> **Written task**
Count the lines in the material below that contain the string "sidebar". Reply with the number alone.

◇ ◇ ◇ ◇

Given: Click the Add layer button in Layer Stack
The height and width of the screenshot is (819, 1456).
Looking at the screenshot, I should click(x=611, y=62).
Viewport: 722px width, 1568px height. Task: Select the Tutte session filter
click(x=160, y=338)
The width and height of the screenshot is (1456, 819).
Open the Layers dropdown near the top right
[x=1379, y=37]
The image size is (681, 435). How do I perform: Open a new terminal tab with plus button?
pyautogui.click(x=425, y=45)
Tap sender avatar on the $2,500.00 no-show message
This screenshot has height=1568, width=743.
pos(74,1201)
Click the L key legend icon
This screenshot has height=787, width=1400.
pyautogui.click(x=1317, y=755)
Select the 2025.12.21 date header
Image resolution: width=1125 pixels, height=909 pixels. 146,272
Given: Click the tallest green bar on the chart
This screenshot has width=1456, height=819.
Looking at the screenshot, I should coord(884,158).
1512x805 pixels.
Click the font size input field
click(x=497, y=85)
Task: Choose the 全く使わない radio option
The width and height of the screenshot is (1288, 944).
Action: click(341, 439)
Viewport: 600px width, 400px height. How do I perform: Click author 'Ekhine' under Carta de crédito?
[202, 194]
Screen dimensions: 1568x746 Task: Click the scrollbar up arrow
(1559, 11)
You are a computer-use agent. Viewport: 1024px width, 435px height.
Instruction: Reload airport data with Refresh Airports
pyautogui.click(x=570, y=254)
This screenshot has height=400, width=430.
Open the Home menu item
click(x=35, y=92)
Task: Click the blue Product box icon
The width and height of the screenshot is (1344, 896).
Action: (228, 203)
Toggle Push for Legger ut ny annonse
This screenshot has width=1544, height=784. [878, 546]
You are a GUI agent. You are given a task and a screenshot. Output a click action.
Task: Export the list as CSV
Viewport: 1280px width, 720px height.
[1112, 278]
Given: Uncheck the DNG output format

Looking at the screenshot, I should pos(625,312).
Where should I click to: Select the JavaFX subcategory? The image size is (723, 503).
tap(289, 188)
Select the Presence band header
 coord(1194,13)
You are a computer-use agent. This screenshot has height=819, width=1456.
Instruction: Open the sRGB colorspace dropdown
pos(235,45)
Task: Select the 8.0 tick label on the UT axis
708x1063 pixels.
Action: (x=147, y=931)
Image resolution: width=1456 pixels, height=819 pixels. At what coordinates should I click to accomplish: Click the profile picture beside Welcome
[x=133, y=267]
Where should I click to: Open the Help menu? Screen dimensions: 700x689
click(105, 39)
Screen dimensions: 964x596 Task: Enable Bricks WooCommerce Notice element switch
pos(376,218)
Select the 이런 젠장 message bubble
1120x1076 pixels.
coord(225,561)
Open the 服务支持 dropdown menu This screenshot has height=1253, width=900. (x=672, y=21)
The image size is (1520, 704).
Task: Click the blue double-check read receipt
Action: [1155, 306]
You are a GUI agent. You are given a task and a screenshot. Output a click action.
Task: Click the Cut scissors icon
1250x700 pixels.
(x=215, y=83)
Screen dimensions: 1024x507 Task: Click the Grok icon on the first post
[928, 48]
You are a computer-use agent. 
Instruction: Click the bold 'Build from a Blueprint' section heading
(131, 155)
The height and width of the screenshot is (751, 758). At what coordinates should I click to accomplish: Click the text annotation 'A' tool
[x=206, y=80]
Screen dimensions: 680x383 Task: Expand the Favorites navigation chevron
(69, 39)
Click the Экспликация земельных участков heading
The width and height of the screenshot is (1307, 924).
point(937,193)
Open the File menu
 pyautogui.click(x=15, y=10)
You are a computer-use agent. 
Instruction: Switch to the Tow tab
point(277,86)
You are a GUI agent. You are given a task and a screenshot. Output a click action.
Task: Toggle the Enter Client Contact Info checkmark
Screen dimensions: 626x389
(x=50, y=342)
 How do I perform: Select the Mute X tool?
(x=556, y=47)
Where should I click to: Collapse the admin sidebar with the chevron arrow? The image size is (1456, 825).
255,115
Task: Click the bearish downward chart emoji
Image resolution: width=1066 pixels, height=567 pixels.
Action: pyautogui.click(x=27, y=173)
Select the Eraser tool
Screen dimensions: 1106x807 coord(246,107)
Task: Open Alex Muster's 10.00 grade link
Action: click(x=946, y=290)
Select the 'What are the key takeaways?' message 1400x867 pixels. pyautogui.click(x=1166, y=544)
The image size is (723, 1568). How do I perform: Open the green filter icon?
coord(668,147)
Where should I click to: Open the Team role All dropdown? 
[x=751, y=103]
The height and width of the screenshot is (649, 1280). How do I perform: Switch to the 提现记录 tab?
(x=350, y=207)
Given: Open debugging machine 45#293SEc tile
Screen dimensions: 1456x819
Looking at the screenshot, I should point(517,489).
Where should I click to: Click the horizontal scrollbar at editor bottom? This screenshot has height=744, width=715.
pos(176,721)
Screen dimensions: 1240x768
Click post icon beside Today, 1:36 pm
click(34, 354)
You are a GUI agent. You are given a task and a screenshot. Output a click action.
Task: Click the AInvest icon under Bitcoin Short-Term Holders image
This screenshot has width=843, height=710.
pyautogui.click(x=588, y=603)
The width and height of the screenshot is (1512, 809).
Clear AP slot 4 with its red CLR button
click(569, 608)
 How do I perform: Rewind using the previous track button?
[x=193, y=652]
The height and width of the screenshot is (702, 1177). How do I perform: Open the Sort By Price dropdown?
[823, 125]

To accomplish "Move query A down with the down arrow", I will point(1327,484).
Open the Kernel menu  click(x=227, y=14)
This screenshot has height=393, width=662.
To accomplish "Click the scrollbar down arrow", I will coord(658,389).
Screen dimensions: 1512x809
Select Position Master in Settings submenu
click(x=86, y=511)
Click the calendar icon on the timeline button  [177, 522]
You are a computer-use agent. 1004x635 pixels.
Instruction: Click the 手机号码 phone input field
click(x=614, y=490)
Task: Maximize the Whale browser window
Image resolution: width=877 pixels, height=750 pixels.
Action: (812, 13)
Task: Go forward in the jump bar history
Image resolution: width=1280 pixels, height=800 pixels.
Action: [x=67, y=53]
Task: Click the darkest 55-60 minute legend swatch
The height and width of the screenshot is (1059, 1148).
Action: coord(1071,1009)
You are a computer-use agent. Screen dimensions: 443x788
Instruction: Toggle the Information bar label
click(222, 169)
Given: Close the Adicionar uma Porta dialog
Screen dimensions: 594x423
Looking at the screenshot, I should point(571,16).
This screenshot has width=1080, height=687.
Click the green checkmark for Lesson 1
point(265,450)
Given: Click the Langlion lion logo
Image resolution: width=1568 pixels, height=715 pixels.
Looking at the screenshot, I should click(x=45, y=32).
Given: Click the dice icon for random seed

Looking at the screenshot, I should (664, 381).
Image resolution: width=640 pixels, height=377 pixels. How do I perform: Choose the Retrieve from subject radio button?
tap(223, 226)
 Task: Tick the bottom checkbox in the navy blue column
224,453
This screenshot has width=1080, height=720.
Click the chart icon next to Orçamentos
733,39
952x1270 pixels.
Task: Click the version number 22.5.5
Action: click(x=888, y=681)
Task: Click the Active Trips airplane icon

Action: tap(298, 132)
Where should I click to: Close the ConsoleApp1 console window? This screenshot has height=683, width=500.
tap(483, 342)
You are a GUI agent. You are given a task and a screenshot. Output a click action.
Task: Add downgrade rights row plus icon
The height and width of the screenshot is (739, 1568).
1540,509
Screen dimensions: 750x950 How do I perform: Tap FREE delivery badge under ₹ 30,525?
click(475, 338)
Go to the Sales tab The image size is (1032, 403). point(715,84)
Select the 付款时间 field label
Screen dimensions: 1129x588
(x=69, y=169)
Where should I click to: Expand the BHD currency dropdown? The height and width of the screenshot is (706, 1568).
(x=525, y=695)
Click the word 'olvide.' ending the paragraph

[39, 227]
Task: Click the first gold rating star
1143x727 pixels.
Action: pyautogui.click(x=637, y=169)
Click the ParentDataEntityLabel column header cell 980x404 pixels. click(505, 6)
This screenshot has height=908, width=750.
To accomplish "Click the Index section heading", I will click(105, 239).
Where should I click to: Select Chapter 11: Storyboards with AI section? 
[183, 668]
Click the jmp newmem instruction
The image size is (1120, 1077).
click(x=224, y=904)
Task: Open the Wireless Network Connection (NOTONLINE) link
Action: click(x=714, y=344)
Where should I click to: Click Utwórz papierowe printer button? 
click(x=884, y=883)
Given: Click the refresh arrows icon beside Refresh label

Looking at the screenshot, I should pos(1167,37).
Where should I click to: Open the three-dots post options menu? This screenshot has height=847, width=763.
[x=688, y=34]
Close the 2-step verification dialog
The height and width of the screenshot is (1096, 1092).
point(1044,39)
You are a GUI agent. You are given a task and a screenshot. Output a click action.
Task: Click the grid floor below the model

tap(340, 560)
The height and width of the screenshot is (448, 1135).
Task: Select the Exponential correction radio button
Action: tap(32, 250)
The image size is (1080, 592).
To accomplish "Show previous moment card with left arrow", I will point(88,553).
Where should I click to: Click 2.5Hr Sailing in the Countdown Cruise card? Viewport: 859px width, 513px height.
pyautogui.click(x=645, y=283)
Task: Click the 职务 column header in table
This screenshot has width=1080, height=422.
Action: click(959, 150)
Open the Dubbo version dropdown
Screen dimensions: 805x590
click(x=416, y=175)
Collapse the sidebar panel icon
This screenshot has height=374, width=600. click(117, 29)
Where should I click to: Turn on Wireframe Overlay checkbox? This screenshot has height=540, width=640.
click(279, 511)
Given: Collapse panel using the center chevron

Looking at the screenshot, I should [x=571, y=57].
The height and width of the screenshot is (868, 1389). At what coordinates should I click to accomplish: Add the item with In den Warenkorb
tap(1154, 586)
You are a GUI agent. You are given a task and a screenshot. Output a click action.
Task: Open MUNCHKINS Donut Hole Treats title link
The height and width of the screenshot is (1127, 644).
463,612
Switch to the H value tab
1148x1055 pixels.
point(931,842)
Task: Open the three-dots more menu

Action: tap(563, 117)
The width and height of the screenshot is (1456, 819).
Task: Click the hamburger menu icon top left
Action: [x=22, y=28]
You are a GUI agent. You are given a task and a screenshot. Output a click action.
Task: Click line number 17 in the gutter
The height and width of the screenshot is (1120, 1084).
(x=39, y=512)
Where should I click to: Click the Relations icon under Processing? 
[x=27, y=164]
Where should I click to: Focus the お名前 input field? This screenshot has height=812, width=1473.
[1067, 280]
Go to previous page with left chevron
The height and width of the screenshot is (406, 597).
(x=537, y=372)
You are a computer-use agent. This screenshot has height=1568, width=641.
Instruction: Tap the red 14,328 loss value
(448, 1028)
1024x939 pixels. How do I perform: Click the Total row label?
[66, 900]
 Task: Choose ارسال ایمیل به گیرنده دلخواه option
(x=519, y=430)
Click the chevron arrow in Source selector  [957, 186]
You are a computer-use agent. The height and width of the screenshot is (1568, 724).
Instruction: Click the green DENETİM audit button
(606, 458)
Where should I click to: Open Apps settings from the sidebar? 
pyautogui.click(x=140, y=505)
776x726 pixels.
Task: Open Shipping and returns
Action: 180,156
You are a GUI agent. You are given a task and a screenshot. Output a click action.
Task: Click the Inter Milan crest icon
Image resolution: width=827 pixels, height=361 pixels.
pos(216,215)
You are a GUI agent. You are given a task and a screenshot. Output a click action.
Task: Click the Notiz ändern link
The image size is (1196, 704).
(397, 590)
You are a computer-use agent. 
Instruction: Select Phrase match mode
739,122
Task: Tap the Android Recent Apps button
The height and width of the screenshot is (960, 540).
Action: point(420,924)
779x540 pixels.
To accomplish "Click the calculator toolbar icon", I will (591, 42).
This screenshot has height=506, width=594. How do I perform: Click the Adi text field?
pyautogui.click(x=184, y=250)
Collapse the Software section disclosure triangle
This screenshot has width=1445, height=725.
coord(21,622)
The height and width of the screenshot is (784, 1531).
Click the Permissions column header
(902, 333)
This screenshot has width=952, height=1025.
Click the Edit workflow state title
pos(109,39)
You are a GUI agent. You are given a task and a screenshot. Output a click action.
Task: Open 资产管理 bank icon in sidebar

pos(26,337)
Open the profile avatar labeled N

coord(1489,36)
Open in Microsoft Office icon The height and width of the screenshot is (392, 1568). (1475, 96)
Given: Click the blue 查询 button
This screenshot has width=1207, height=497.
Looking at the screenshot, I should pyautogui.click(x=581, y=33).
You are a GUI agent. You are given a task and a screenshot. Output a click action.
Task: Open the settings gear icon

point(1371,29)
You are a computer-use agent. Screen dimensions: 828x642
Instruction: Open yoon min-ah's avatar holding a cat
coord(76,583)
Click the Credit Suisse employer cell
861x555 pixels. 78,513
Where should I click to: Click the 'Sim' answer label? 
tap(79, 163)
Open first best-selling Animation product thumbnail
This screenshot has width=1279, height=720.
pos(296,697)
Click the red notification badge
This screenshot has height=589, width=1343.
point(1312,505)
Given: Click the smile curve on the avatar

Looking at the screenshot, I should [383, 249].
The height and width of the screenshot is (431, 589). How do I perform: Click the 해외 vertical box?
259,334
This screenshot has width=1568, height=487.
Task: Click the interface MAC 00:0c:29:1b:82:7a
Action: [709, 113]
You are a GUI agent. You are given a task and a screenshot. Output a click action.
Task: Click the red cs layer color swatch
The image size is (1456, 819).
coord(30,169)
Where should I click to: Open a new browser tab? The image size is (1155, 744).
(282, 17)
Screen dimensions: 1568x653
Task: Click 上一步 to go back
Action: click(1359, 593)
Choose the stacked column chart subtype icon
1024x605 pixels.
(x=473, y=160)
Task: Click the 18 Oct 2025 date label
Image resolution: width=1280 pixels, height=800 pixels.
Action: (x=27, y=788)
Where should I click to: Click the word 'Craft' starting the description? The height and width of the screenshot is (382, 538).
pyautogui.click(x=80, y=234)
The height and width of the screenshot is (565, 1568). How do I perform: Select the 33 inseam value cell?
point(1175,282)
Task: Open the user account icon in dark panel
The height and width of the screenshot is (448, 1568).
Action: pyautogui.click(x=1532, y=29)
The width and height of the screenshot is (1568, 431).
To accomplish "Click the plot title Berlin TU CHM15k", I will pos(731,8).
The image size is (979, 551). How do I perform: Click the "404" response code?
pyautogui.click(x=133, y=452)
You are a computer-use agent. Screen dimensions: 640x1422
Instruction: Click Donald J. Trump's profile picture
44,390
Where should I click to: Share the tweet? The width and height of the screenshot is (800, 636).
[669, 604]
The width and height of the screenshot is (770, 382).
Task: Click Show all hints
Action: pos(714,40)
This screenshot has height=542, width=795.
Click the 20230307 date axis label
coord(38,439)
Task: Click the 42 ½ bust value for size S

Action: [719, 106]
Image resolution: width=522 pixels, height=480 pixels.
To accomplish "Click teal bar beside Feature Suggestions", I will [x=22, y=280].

◇ ◇ ◇ ◇

> **Finished task**
4